▶ **What to work on**
Exactly the lines below, starting with the one containing "This screenshot has height=650, width=893." and going on through the one containing "Click the word App in the heading", must be reproduced, both ends included, and no pictures with them.

━━━ Provided data

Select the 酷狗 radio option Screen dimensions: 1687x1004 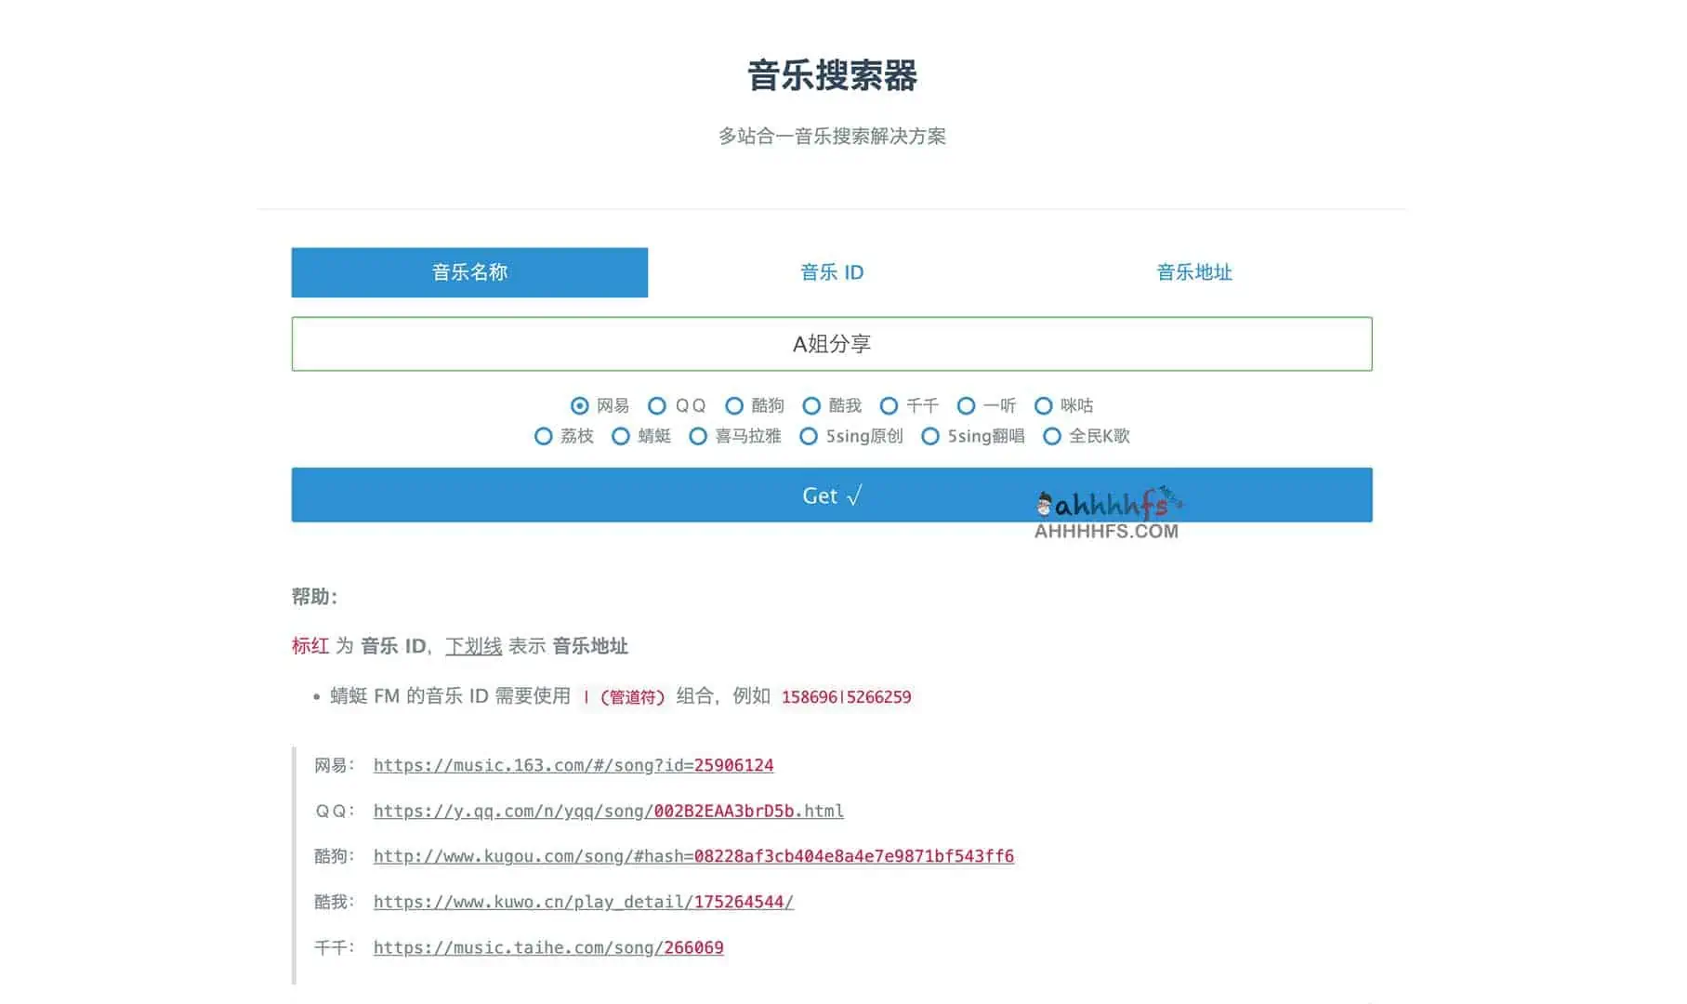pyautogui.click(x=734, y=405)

━━━━━━
━━━ Provided data

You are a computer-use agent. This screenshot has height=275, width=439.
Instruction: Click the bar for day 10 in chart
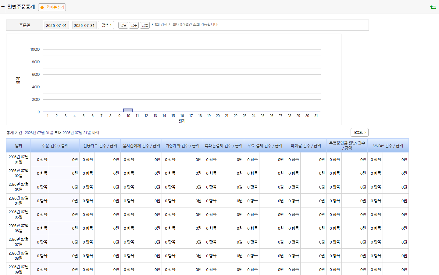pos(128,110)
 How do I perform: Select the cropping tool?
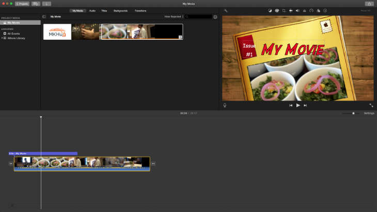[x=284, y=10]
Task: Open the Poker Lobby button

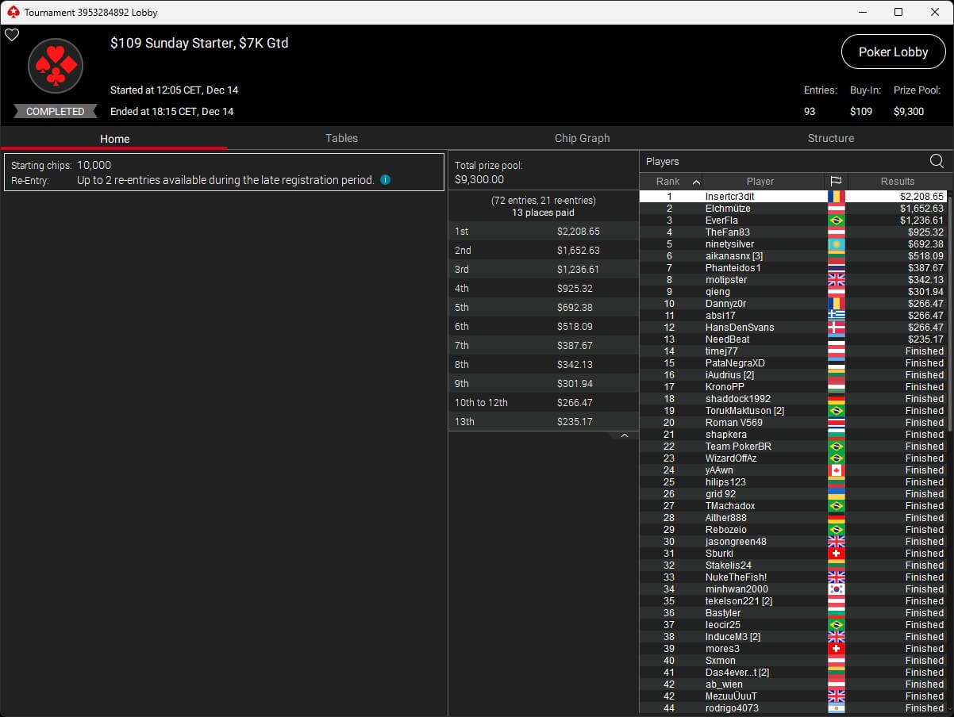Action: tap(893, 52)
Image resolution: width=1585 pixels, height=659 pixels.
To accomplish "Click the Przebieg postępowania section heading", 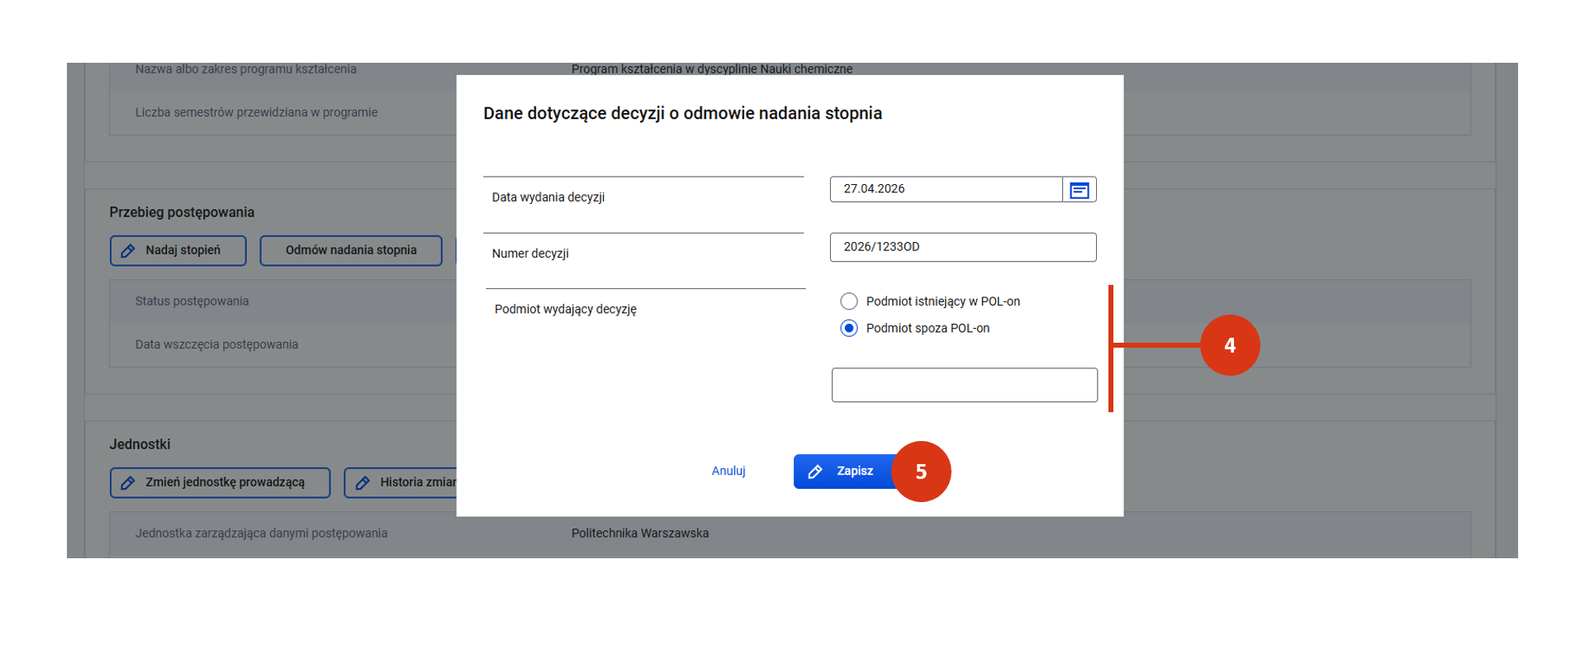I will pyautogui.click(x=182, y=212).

━━━━━━
━━━ Provided data

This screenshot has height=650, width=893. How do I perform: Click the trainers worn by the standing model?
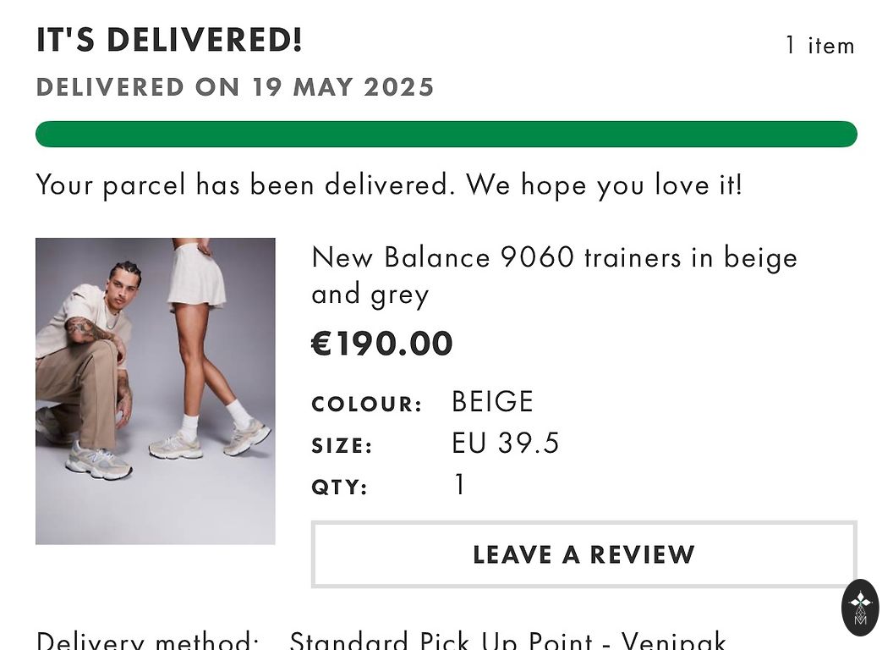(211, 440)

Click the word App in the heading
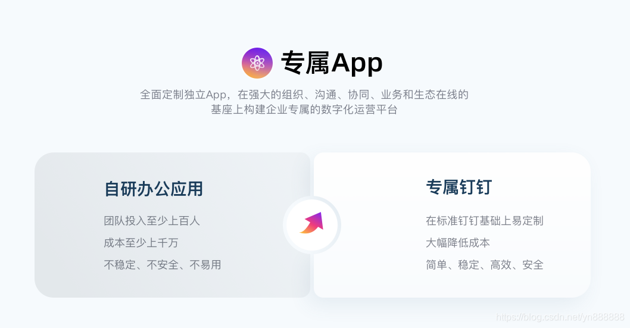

━━━━━━

▶ **Answer area**
This screenshot has height=650, width=893. How do I perform: Click the trainers worn by the standing model?
(211, 440)

Click the word App in the heading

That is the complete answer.